Bean-to-bar craft chocolatier

When people say "Belgian chocolate," they usually picture neat supermarket bars and airport boxes of truffles. But over the past ten years, a generation of workshops has grown up in Brussels, Antwerp and Liège where the bar is made from scratch on site: from the sack of cocoa beans to the foil wrapper. A chocolatier here isn't someone assembling pralines on a conveyor – they're the person who walks the bean through every stage.
The big myth: "Belgian chocolate means giant factories – a small atelier can't break in." In reality, a parallel ecosystem has grown up: micro-workshops of 3–8 people who roast their own cocoa, sell bars at 8–15 € and supply specialty shops across Europe. That's exactly where newcomers get in.
Belgium is the world's second-biggest chocolate consumer per capita (about 6 kg a year), and Brussels alone has more than 500 chocolate boutiques and workshops – one of the highest densities anywhere. A craft maker always has both an audience and demand for an intern.

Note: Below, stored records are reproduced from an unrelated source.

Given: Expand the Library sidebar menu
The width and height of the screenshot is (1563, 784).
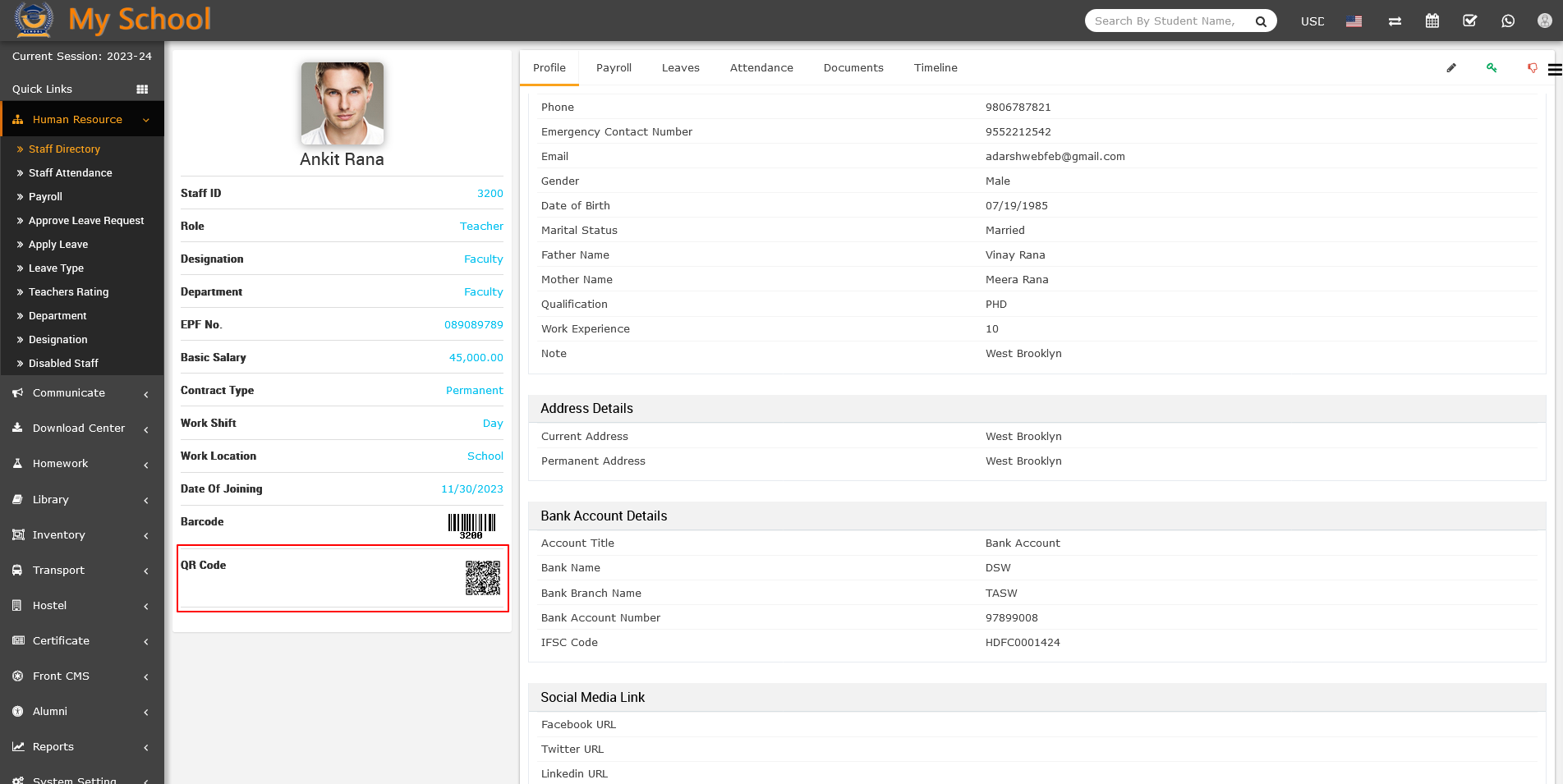Looking at the screenshot, I should 82,500.
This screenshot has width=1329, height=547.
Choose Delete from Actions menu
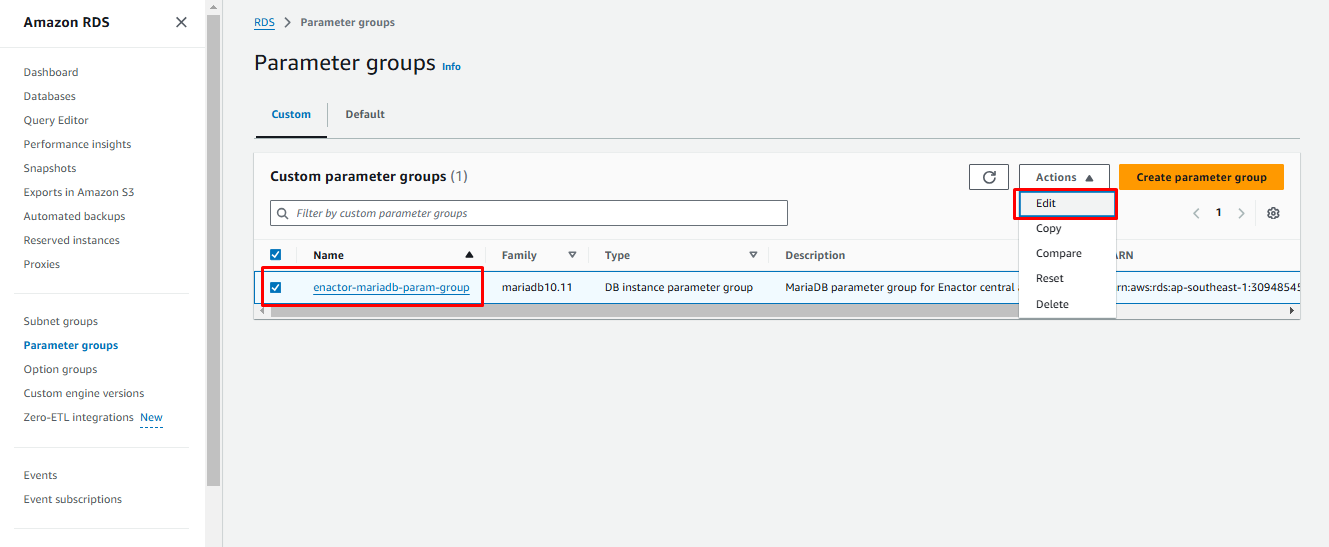point(1052,304)
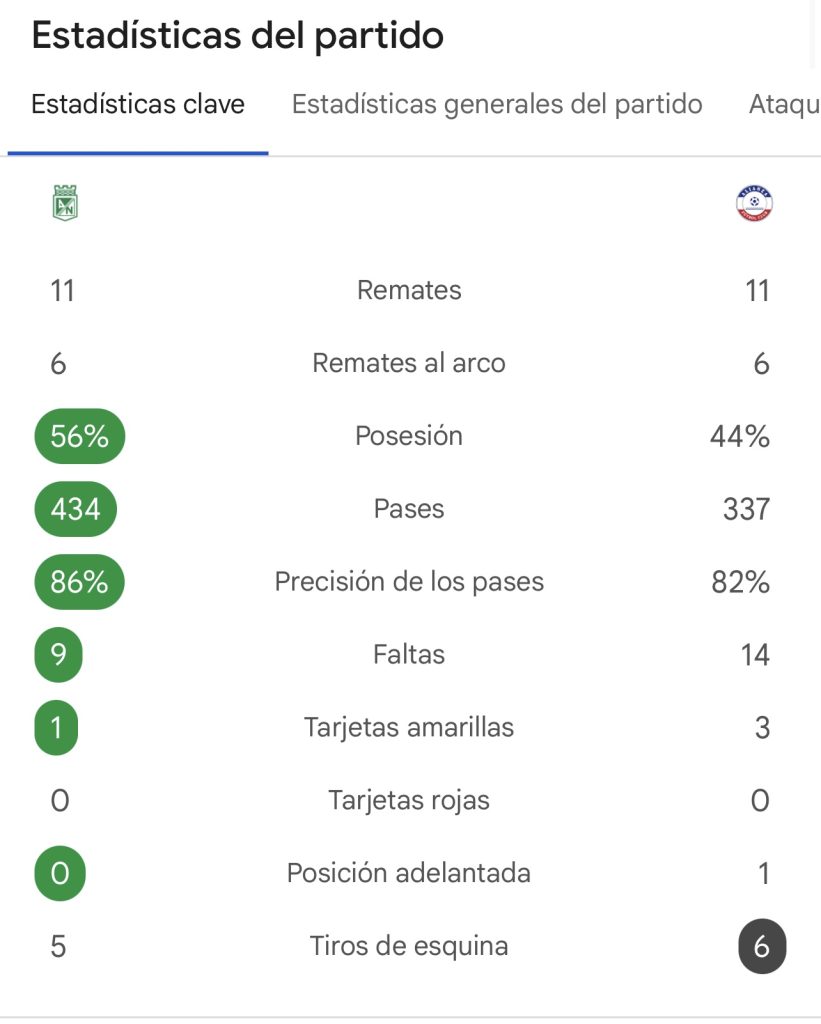The image size is (821, 1024).
Task: Click the green 56% possession badge
Action: (x=79, y=436)
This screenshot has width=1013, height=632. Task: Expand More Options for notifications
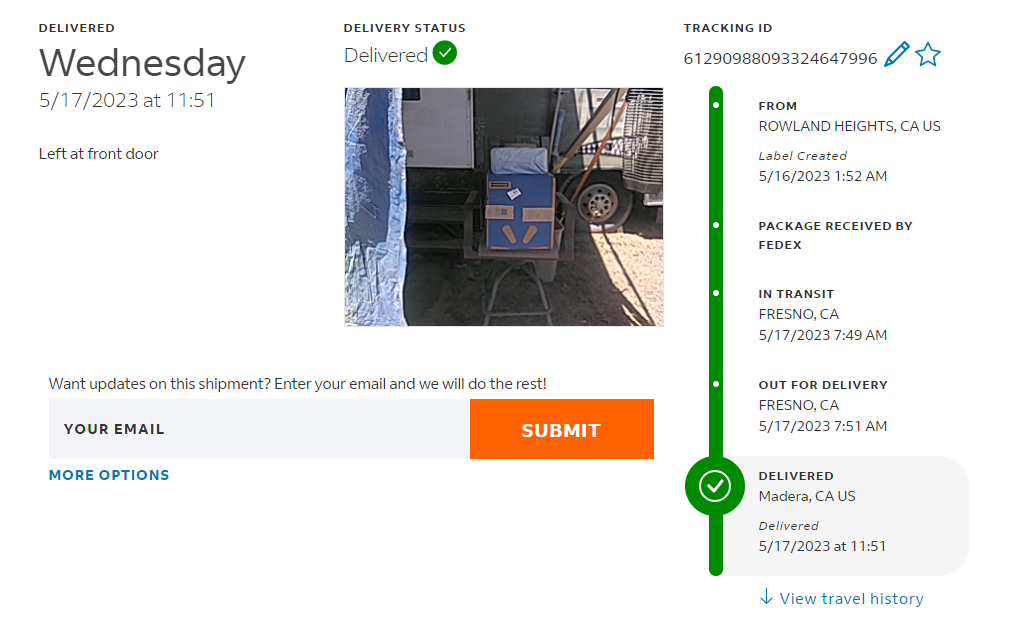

Standard route for a foreigner: a short online Ecole Chocolat course or a bean-to-bar module at home (3–6 months) → French or Dutch up to B1 → a summer master series at Belgian Chocolate School or Art of Chocolate (1–4 weeks on site) → internship and an offer from a micro-workshop → the employer files a Single Permit B → relocation in 2–4 months.
The honest downside: the work is physically hard. Eight hours at a granite table, tempering 30-kilo batches, lower back, shoulders and a sweet smell that by the end of a shift makes you slightly queasy. On the other hand, within a year you can tell by smell which region of Ecuador carried notes of vanilla – and you realise that taste is a profession.